Muitos trabalhadores do setor de serviços estão preocupados com seu futuro e o do país. Eles dizem – em sua maioria impregnados da doutrina revolucionária – acreditar na direção do partido e na elaboração teórica dos economistas, mas temem perder certos direitos que são o seu maior orgulho, a saúde e a educação gratuitas.
A maior parte dos trabalhadores cubanos só conheceu o modelo de economia socialista, implementado pela revolução cubana liderada por Fidel Castro e vitoriosa em 1959. Pelo menos 500 mil deles devem perder seus empregos nas estatais do país e – de acordo com o plano do governo de Raúl Castro, que sucedeu ao irmão depois que ele adoeceu, em 2006 – incorporar-se a pequenos negócios individuais ou familiares privados, que vão de salões de barbearia a criação de coelhos.
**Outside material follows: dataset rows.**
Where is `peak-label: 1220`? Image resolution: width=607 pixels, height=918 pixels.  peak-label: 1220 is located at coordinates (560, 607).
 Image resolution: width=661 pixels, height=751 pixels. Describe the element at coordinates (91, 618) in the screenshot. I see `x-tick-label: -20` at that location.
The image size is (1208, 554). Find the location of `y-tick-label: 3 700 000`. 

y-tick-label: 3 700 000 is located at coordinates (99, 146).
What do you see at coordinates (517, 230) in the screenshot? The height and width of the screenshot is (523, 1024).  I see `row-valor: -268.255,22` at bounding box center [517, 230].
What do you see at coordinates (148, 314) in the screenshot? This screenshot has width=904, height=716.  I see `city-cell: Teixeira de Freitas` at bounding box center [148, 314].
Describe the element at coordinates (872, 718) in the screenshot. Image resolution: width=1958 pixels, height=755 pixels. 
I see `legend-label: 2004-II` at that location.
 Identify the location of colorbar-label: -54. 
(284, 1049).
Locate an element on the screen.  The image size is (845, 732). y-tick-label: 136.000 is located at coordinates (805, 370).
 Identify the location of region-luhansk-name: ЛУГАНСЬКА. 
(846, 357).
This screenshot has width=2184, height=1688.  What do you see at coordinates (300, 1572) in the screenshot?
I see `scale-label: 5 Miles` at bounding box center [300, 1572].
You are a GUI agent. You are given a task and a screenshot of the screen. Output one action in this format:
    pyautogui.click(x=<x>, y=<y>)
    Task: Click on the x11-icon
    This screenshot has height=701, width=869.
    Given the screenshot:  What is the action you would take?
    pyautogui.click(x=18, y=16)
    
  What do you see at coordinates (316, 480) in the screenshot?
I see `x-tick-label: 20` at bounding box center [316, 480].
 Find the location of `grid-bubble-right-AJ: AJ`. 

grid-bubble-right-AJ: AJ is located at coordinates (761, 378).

Raúl, que antes de chegar à chefia do Estado era visto por muitos no exterior como uma voz do partido que defendia a adoção de reformas econômicas ao estilo chinês, admitiu em vários de seus discursos que a produtividade estatal era ineficiente e incapaz de suportar a política de subsídios sociais. O corte de 500 mil vagas de emprego do Estado só deve ser concluído no ano vem, mas já há quem sinta seus efeitos.
Fervor revolucionário
O farmacêutico Antônio – ou “Toni, o Boticário”, como se apresenta – tem agora duas ocupações. Num dia, trabalha exercendo sua profissão original. No outro, dirige uma van da cooperativa Cubataxi para aumentar sua renda.
Nereida Avilés, de 50 anos, que trabalha na segurança do Hotel Lincoln, em Havana Velha, também já sentiu os efeitos das mudanças econômicas. Antes, ela trabalhava no setor de nutrição e servia as mesas do restaurante do hotel. Foi dispensada do setor pela direção e ficou magoada com isso. Ainda está sendo treinada para o novo trabalho, mas, como muita gente na ilha, aceita as determinações do Estado com a resignação que o governo costuma qualificar “fervor revolucionário”.
“A vida é muito dolorosa e temos de fazer muitos sacrifícios pela revolução”, diz Nereida. “Mas, se são necessários, eu os faço com satisfação.”